Fuente: Emanuel Bel Greco
07/22/2020

"Y cuando creíamos que teníamos todas las respuestas, nos cambiaron todas las preguntas", dijo Mario Benedetti.

La pandemia ha interrumpido en la fiesta de la socialización, en la alegría de los abrazos y el contacto físico, la transmisión de energía limpia... esa que expresa el ánimo de nuestro cuerpo, el cortejo para conseguir pareja, la euforia de los conciertos y los partidos en los estadios. 

La pandemia se asoma a la fiesta sin haber sido invitada y ahora estamos aislados. La humanidad ha experimentado diversas pandemias, pero lejos de poner comparativos alentadores en relación a otras pandemias ya derrotadas, es preciso entender esta pandemia y sus consecuencias conductuales. 

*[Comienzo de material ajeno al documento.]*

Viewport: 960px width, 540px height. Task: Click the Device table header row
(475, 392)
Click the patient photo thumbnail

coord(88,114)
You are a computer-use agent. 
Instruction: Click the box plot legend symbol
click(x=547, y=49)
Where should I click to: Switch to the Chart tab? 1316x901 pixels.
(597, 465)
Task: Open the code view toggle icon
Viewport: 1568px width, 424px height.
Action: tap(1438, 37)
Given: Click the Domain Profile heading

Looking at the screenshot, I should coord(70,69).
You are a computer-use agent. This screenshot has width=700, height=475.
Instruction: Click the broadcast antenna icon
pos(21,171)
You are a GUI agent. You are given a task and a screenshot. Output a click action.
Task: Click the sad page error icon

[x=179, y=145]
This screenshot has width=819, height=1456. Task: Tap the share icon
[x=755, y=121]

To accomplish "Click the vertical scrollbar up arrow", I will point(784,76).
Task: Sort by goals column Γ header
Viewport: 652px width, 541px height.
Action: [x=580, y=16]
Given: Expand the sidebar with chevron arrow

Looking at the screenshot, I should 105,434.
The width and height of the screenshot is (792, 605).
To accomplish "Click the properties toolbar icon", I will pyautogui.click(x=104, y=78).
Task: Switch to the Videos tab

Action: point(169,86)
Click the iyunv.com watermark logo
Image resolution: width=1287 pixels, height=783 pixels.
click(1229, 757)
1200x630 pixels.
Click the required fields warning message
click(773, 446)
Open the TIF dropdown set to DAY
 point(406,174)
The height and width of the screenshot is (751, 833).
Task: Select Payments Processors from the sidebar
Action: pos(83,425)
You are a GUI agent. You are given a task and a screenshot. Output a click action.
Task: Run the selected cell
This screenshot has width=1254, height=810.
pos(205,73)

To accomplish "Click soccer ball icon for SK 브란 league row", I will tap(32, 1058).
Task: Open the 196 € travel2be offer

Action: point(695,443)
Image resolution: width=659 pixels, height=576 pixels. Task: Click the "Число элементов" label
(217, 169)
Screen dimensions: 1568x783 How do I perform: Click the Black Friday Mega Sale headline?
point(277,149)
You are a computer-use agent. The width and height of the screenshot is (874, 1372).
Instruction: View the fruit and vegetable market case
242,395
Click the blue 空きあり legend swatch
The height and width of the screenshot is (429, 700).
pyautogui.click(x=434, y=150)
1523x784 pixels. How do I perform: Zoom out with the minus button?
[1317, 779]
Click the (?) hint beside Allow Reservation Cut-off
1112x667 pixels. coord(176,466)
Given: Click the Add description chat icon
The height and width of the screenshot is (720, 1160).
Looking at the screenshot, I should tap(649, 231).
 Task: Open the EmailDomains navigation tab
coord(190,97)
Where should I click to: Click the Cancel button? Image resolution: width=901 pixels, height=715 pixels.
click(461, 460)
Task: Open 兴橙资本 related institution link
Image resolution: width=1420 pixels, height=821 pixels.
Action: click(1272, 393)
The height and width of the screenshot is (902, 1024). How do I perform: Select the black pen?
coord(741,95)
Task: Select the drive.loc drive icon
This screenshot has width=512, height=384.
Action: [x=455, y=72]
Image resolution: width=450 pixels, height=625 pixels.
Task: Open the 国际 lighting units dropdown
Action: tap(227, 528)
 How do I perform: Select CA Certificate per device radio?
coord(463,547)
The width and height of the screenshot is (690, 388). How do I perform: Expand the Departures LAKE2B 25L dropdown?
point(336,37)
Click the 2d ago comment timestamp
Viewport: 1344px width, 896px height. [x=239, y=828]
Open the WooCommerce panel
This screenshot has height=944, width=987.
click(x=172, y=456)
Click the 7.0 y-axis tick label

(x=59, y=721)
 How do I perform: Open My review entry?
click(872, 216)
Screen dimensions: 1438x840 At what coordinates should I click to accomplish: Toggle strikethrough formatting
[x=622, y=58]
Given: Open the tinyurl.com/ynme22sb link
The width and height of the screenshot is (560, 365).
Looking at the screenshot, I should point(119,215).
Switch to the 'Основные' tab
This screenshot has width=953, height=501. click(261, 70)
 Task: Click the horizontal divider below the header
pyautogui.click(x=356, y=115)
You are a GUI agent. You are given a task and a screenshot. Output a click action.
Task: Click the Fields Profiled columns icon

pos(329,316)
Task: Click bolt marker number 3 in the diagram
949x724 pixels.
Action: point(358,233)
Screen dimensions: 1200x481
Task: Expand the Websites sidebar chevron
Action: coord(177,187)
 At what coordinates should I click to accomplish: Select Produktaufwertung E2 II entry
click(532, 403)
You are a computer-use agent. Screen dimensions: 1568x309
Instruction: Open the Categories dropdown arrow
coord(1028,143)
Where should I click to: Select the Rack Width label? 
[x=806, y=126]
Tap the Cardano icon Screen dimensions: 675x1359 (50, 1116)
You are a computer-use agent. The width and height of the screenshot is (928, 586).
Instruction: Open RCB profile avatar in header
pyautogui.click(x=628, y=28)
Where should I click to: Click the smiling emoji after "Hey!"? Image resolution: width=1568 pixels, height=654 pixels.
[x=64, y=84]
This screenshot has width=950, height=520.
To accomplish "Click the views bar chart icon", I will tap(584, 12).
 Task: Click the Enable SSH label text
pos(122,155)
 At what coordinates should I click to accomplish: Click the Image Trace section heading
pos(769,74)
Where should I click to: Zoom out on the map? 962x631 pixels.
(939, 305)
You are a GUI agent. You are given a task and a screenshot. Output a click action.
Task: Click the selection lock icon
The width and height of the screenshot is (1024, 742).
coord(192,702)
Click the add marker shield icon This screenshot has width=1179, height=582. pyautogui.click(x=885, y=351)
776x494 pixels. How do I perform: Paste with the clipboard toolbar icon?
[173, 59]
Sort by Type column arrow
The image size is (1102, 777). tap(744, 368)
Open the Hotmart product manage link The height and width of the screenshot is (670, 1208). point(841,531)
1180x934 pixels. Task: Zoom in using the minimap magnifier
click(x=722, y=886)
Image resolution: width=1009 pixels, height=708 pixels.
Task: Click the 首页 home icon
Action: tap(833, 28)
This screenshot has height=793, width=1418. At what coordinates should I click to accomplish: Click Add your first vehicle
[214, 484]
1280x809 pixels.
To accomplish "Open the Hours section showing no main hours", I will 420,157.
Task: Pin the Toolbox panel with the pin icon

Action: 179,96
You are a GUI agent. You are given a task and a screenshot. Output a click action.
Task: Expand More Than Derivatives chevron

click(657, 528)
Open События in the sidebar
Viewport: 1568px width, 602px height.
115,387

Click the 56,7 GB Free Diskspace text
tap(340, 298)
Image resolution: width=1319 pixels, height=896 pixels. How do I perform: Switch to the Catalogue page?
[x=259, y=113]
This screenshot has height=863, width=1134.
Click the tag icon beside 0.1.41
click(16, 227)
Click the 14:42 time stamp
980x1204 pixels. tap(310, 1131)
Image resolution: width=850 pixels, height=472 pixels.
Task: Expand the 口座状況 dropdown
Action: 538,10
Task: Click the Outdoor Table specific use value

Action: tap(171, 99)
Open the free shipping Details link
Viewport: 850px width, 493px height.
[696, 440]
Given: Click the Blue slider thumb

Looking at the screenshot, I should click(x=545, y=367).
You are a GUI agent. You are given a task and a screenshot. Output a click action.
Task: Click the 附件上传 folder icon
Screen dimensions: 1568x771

Con una mirada a las tendencias y el pleno conocimiento de que al COVID-19 no le importa si usamos cubrebocas, guantes, guardamos distancia, o nos encuartelamos en nuestras casas, el ahí estará presente hasta que nuestro cuerpo aprenda a combatirlo, con o sin vacuna. Mientras ello suceda, por lo menos la cuarta parte de la humanidad inevitablemente será contagiada. Algunos gobiernos abrirán actividades a discreción con el trágico resultado de un rebrote, pero esta nueva vida no solo cambiara nuestros hábitos de trabajo, educación o recreo. Cambiará también nuestra forma de comportamiento. Tenemos que reconocer la rápida adaptación del ser humano a mantener parámetros asociales, porque ya nos nos resulta extraño el no saludar de mano, de abrazo y mucho menos del beso gustoso por el encuentro. Ya no es un mal gesto dar un paso hacia atrás cuando un desconocido rompe la distancia social, ya no es de mala educación las no respuestas, ahora la persona que estornuda no recibirá más un deseo de 'Salud', y por el contrario recibirá expresiones de repulsión.  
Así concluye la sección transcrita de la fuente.